If a sugar tax was passed, honestly, it would be no skin off my nose – I drink soft drink once a fortnight if I’m lucky.

I know someone who will, though; my brother, who currently slams back 5 or 6 cans of coke every single day.

He works on a building site and in summer, it’s really bloody hot. He cools off with a soft drink or six. In winter when it’s cooler, he claims that he’s less motivated and that coke gives him an extra pep in his step.

It’s a shocking amount of caffeine to ply into your system and we’ve all had a go at him about his excessive soft drink consumption. He knows it’s terrible for his health. His teeth are in shocking condition and I can only imagine how his gut health is coping with that constant influx of chemicals and caffeine.

Yet, he’s not going to give up.
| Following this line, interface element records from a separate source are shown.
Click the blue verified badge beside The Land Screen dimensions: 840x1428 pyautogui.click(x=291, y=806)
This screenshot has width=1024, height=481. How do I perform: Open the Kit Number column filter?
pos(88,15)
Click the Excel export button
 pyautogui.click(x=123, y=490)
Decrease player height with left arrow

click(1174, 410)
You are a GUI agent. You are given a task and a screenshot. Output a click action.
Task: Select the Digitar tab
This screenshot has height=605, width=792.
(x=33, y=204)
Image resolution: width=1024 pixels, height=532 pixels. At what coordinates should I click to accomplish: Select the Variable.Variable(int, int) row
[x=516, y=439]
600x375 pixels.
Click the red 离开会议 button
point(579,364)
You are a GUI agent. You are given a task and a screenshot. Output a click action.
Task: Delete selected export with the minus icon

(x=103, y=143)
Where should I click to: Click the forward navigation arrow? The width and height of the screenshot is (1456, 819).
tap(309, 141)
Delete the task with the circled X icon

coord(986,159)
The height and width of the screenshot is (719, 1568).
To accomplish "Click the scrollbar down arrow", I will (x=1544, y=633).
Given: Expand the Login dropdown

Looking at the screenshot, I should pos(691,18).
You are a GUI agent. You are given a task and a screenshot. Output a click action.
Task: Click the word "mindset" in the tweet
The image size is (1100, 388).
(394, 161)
Having to spend an extra dollar or two a day to fuel his soft drink addiction isn’t going to dissuade him, either.

Not that he needs to worry; I reckon Coca Cola Amatil is going to campaign pretty darn hard to keep this from being legislated.

What do you think? Should sugary soft drinks be heavily taxed? Or should grown ups to act like, well, grown ups, and wear the consequences when they make decisions about their health – for better or for worse?